Influenza a virus host shutoff disables antiviral stress-induced translation arrest.

Influenza A virus (IAV) polymerase complexes function in the nucleus of infected cells, generating mRNAs that bear 5' caps and poly(A) tails, and which are exported to the cytoplasm and translated by host machinery. Host antiviral defences include mechanisms that detect the stress of virus infection and arrest cap-dependent mRNA translation, which normally results in the formation of cytoplasmic aggregates of translationally stalled mRNA-protein complexes known as stress granules (SGs). It remains unclear how IAV ensures preferential translation of viral gene products while evading stress-induced translation arrest. Here, we demonstrate that at early stages of infection both viral and host mRNAs are sensitive to drug-induced translation arrest and SG formation. By contrast, at later stages of infection, IAV becomes partially resistant to stress-induced translation arrest, thereby maintaining ongoing translation of viral gene products. To this end, the virus deploys multiple proteins that block stress-induced SG formation: 1) non-structural protein 1 (NS1) inactivates the antiviral double-stranded RNA (dsRNA)-activated kinase PKR, thereby preventing eIF2α phosphorylation and SG formation; 2) nucleoprotein (NP) inhibits SG formation without affecting eIF2α phosphorylation; 3) host-shutoff protein polymerase-acidic protein-X (PA-X) strongly inhibits SG formation concomitant with dramatic depletion of cytoplasmic poly(A) RNA and nuclear accumulation of poly(A)-binding protein. Recombinant viruses with disrupted PA-X host shutoff function fail to effectively inhibit stress-induced SG formation. The existence of three distinct mechanisms of IAV-mediated SG blockade reveals the magnitude of the threat of stress-induced translation arrest during viral replication.

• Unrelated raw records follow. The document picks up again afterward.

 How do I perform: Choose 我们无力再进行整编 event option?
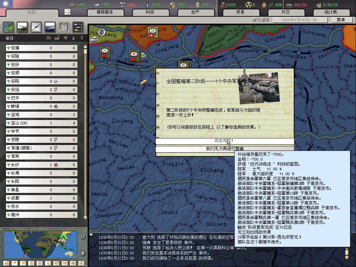click(225, 149)
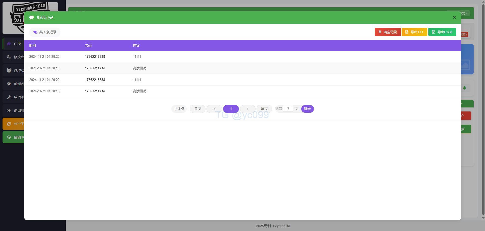Click the key icon for change password

click(9, 57)
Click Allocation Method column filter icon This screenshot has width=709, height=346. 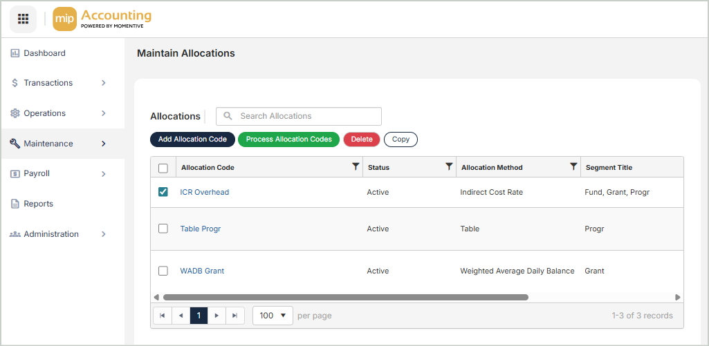pyautogui.click(x=573, y=166)
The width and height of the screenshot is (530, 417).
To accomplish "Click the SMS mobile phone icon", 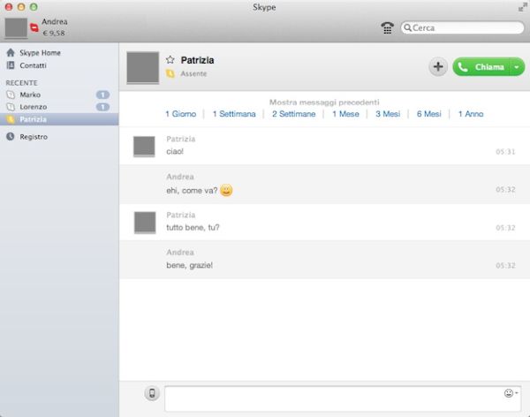I will [x=152, y=393].
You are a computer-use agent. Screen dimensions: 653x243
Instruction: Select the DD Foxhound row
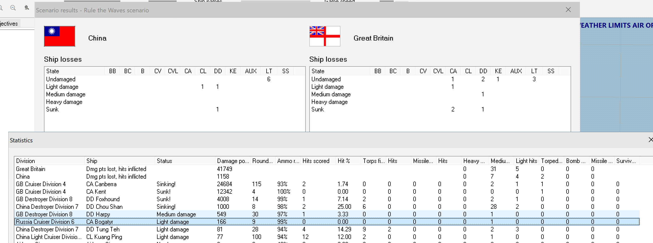click(x=103, y=199)
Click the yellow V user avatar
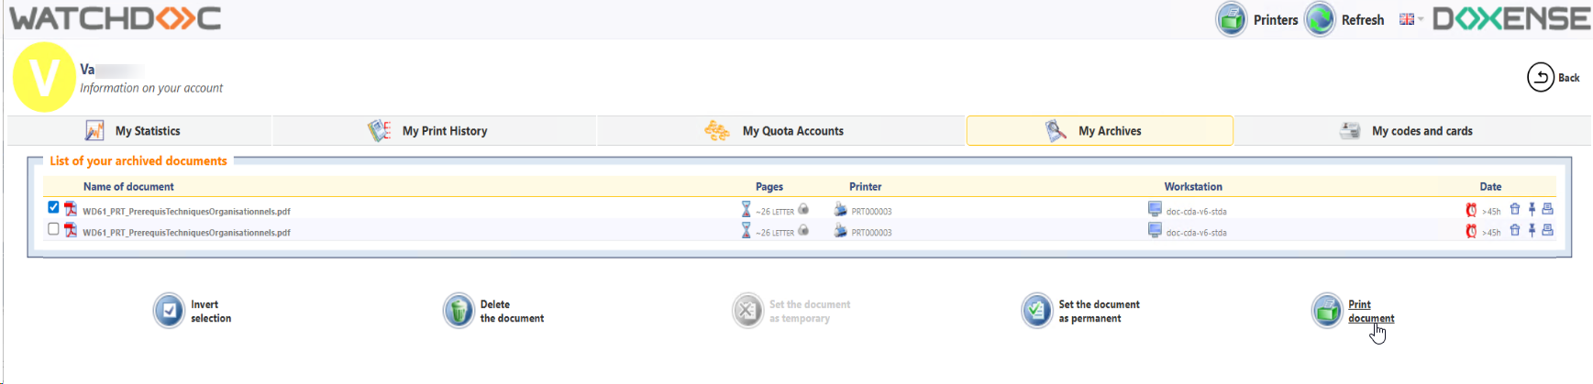 click(x=44, y=77)
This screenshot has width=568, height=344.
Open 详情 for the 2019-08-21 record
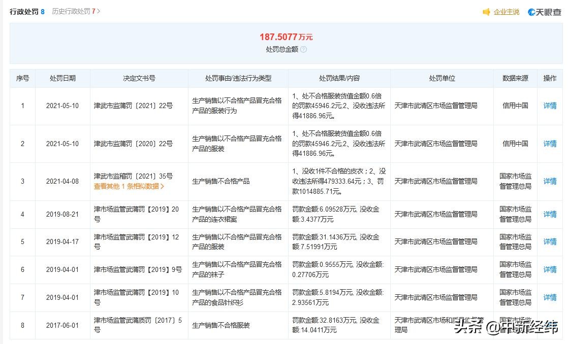pyautogui.click(x=550, y=214)
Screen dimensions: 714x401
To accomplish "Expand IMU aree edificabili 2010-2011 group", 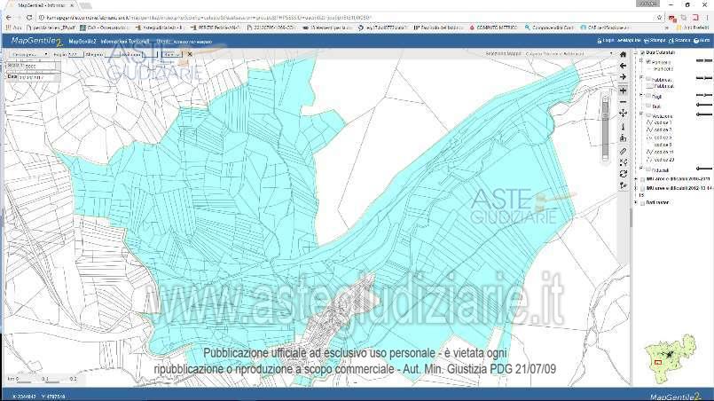I will [636, 177].
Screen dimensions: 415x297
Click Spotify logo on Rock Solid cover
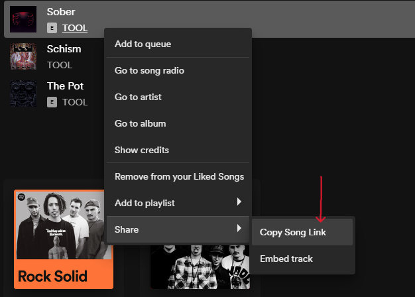pyautogui.click(x=22, y=198)
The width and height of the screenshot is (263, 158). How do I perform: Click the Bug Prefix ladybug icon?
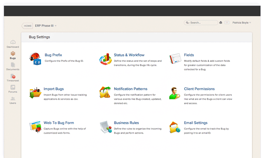[x=35, y=59]
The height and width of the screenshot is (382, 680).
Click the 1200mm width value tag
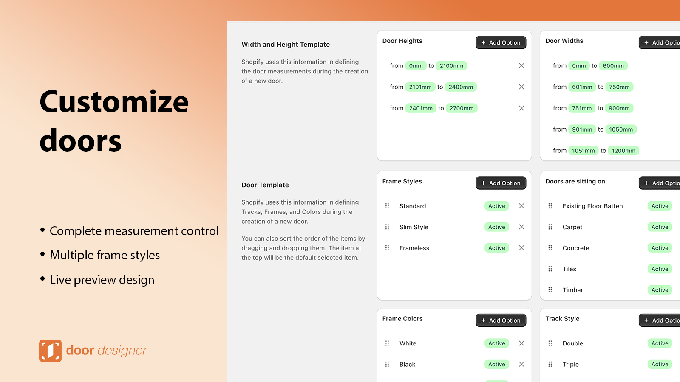point(623,151)
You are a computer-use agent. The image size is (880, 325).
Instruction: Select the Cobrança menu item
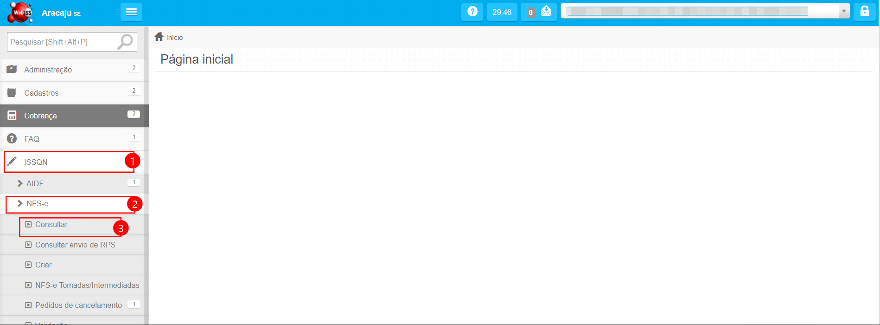(x=40, y=116)
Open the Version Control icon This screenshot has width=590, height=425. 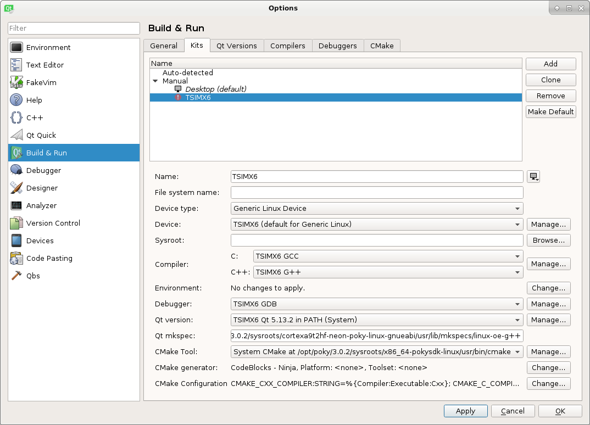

Kaposi's sarcoma-associated herpesvirus G-protein-coupled receptor prevents AU-rich-element-mediated mRNA decay.

During lytic Kaposi's sarcoma-associated herpesvirus (KSHV) infection, host gene expression is severely restricted by a process of global mRNA degradation known as host shutoff, which rededicates translational machinery to the expression of viral proteins. A subset of host mRNAs is spared from shutoff, and a number of these contain cis-acting AU-rich elements (AREs) in their 3' untranslated regions. AREs are found in labile mRNAs encoding cytokines, growth factors, and proto-oncogenes. Activation of the p38/MK2 signal transduction pathway reverses constitutive decay of ARE-mRNAs, resulting in increased protein production. The viral G-protein-coupled receptor (vGPCR) is thought to play an important role in promoting the secretion of angiogenic molecules from KSHV-infected cells during lytic replication, but to date it has not been clear how vGPCR circumvents host shutoff. Here, we demonstrate that vGPCR activates the p38/MK2 pathway and stabilizes ARE-mRNAs, augmenting the levels of their protein products. Using MK2-deficient cells, we demonstrate that MK2 is essential for maximal vGPCR-mediated ARE-mRNA stabilization. ARE-mRNAs are normally delivered to cytoplasmic ribonucleoprotein granules known as processing bodies (PBs) for translational silencing and decay. We demonstrate that PB formation is prevented during KSHV lytic replication or in response to vGPCR-mediated activation of RhoA subfamily GTPases. Together, these data show for the first time that vGPCR impacts gene expression at the posttranscriptional level, coordinating an attack on the host mRNA degradation machinery. By suppressing ARE-mRNA turnover, vGPCR may facilitate escape of certain target mRNAs from host shutoff and allow secretion of angiogenic factors from lytically infected cells.